# I need advice...



## harrysmom (Sep 28, 2007)

So my 15 year old cat, Oliver, has advanced kidney disease. We almost lost him earlier this year... he spent a week at the vet... but miraculously he came back from that and was ok for a while. In the last few months, he's had a few issues, but I was always able to get him past the issues with meds and fluids. On Friday, when I came home from work, I noticed that he hadn't eaten anything.

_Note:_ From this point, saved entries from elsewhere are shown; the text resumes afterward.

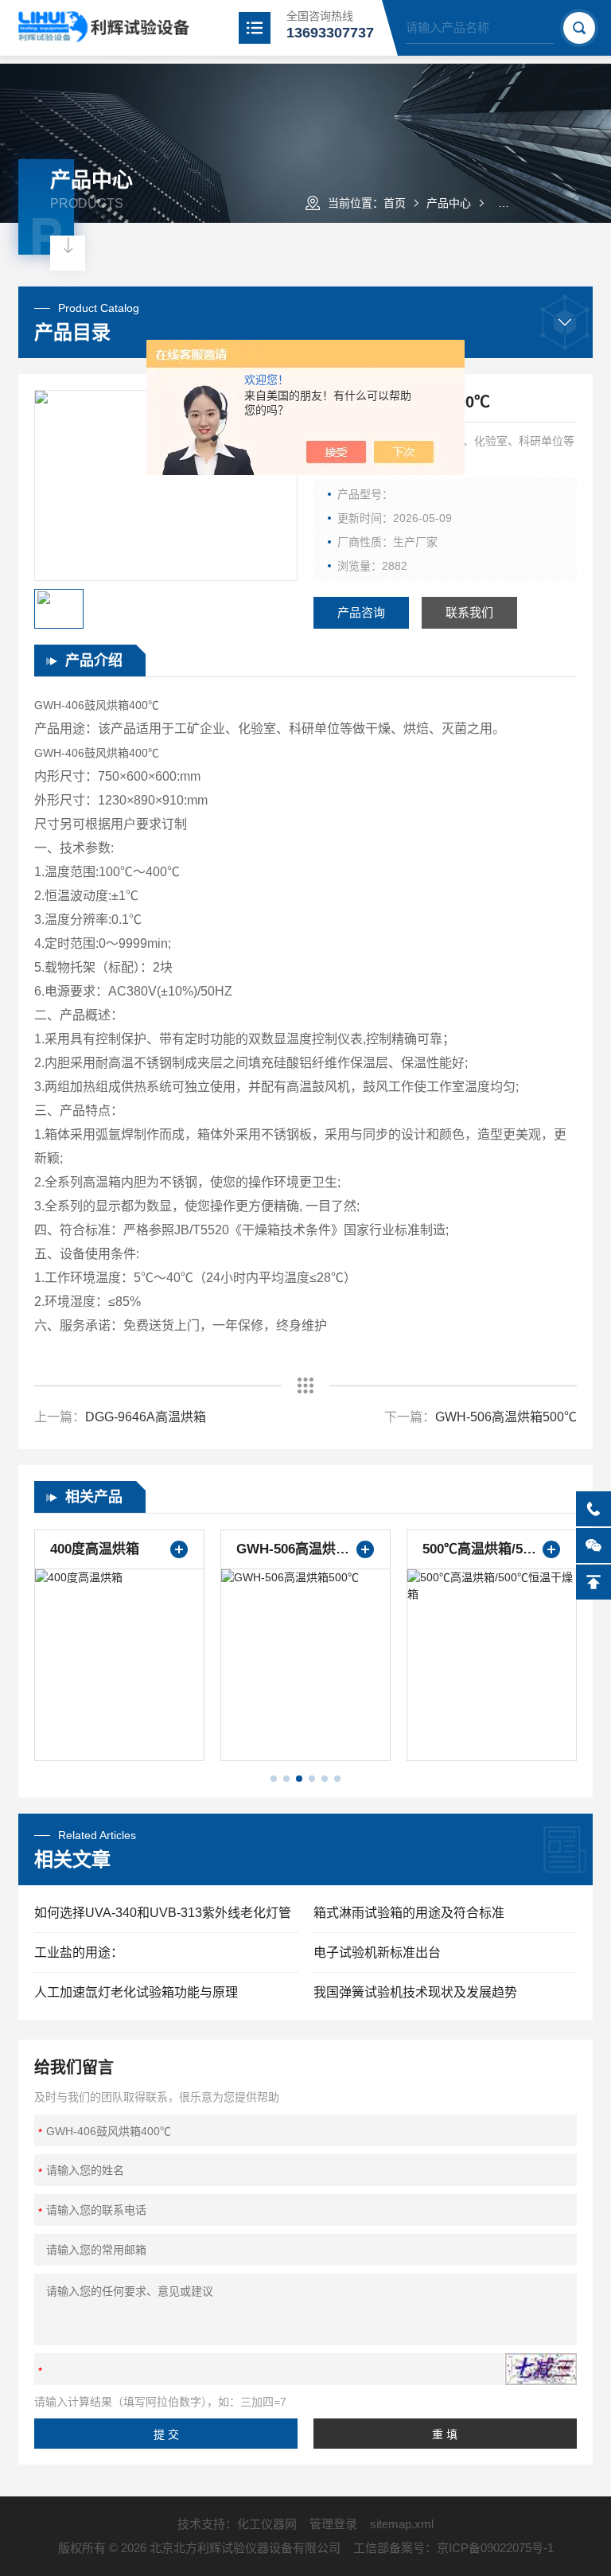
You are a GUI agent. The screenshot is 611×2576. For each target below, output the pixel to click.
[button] (273, 1778)
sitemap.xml (402, 2524)
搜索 (579, 28)
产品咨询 (361, 612)
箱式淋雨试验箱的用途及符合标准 (408, 1912)
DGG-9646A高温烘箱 (145, 1417)
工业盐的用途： (78, 1952)
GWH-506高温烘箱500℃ (506, 1417)
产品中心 (448, 203)
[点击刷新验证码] (541, 2369)
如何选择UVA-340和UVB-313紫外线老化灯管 (162, 1912)
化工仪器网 (267, 2524)
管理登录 (333, 2524)
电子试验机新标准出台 (377, 1952)
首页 (394, 203)
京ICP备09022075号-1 (495, 2548)
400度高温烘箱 (94, 1549)
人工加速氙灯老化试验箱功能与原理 (136, 1992)
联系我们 (469, 612)
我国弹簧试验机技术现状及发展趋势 (415, 1992)
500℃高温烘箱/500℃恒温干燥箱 (491, 1549)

I offered him some tuna and he ate it all. On Saturday morning, he was very weak, even falling out of his bed, but as the day went on, he got stronger. But he refused every food I offered, including tuna. He hasn't eaten since Saturday and he is now peeing everywhere, including in his bed while he's lying there. He does get up and walk to his litter box or a pee pad once in a while, but other times he just pees wherever he is. As a result, he's a mess. He doesn't seem to be in any pain, but I know that cats hide things well.

Reading over what I've written, it sounds hopeless, but looking in his face, which is still very alert and enjoying when the heat turns on by his bed... I'm not sure what to do. I have a call in to the vet, but I'm sure she'll say she can't advise me.... so I'm asking for thoughts. I have had him since he was 8 weeks old. I'm sure you all know how tough this is. 

Debbie


----------



## edelweiss (Apr 23, 2010)

Oh Debbie, my heart is heavy for you! I think you already know the right thing to do---when they stop eating it is always a sign to me. I will pray for courage & strength for you---and wisdom. God promises it to us when we ask Him for it so I know it is a prayer that will be answered. Big hugs to you!


----------



## The A Team (Dec 1, 2005)

Deb....I'm going through the kind of the same thing with Tinker....I feel it's time for him to have complete peace...but Stan insists he's fine. :blink:

It's a thin line between time and not time. It's probably time...it's just so hard to recognize some times. 

My heart is with you, not matter what.


----------



## Aviannah's Mom (Apr 28, 2017)

Debbie I am so sorry you are having to go through this. It is never easy to make this type of a decision. I will keep you in my thoughts and prayers.


----------



## wkomorow (Aug 26, 2011)

Debbie,

I am so sorry. It is tough decision. I think Sandy is right; refusing to eat for several days at that time of life usually means the time is near . Spend as much time as you can with him.


----------



## jane and addison (Nov 1, 2012)

We had a cat for 18 years. Even though he had problems we could not put him down but when he got down to 4 lbs we had to let him go. Jane always said we waited two years to long but you will know when its time. Prayers and hugs.


----------



## Maglily (Feb 3, 2009)

My sweet cat Lily had this too, but she didn't seem to have any issues until the last few months. She got slower and slept more although she ate as usual. At the end she had lost about 2.5 lbs but she was about 8 lbs at most.

I was watching her and realized the time was near. Maybe she could have been with me longer since she never did have accidents or get wobbly. 
My sister's cat was different and he was unsteady at times and did have a couple of accidents. It's very difficult because we don't want them to suffer but sometimes we need to see that they are not well to understand that it's really happening.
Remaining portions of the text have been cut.